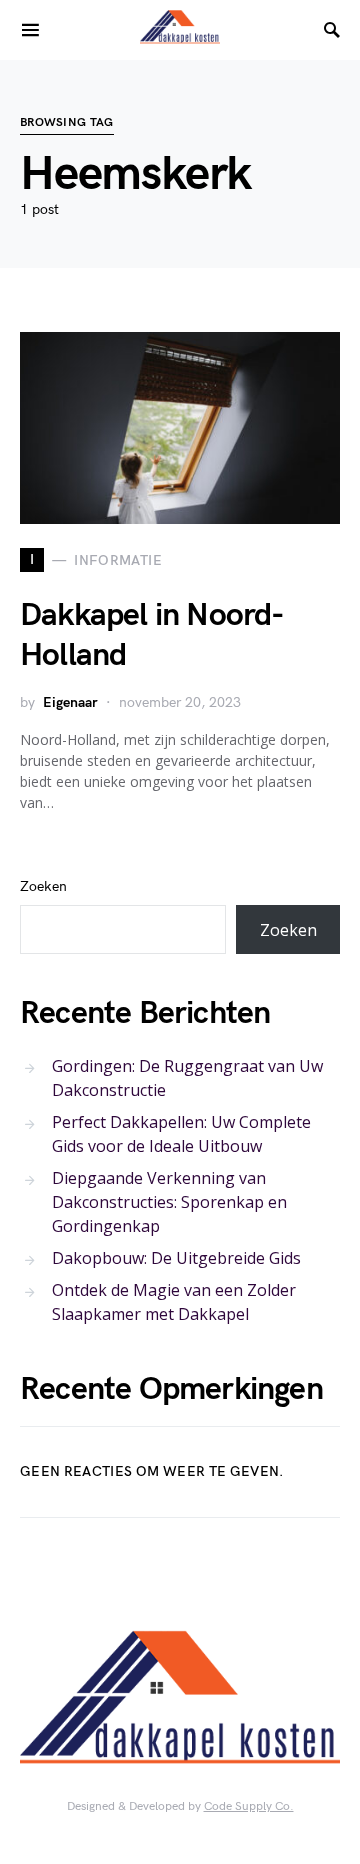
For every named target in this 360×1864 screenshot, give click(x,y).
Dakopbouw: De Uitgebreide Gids (176, 1258)
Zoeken (43, 886)
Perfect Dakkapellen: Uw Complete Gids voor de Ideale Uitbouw (181, 1134)
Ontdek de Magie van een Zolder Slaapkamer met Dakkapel (174, 1302)
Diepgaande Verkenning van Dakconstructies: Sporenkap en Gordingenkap (169, 1202)
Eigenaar (70, 702)
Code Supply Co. (249, 1806)
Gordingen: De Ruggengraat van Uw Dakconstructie (187, 1078)
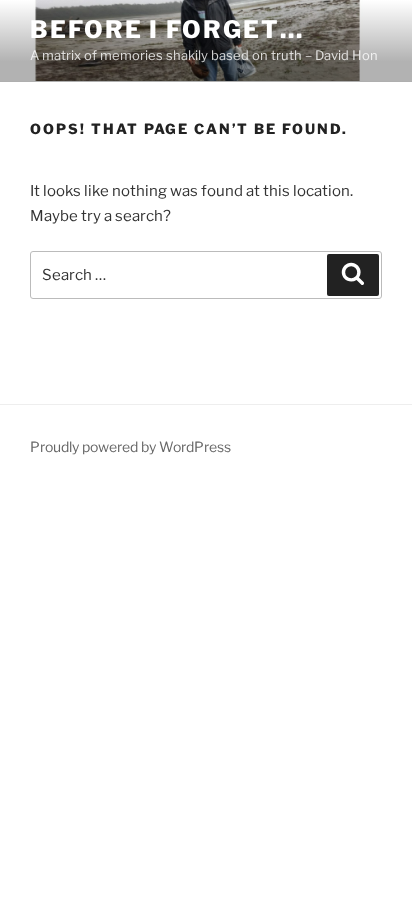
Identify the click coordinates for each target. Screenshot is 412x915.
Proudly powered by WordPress (130, 446)
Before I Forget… (167, 29)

------------

_WHAT TO WORK ON_
Print every line above once more, exactly. Omit the pictures.

_RESULT FOR THIS EXERCISE_
For every named target in this 360×1864 screenshot, give click(x,y).
Dakopbouw: De Uitgebreide Gids (176, 1258)
Zoeken (43, 886)
Perfect Dakkapellen: Uw Complete Gids voor de Ideale Uitbouw (181, 1134)
Ontdek de Magie van een Zolder Slaapkamer met Dakkapel (174, 1302)
Diepgaande Verkenning van Dakconstructies: Sporenkap en Gordingenkap (169, 1202)
Eigenaar (70, 702)
Code Supply Co. (249, 1806)
Gordingen: De Ruggengraat van Uw Dakconstructie (187, 1078)
Identify the click coordinates for each target. Screenshot is 412x915.
Proudly powered by WordPress (130, 446)
Before I Forget… (167, 29)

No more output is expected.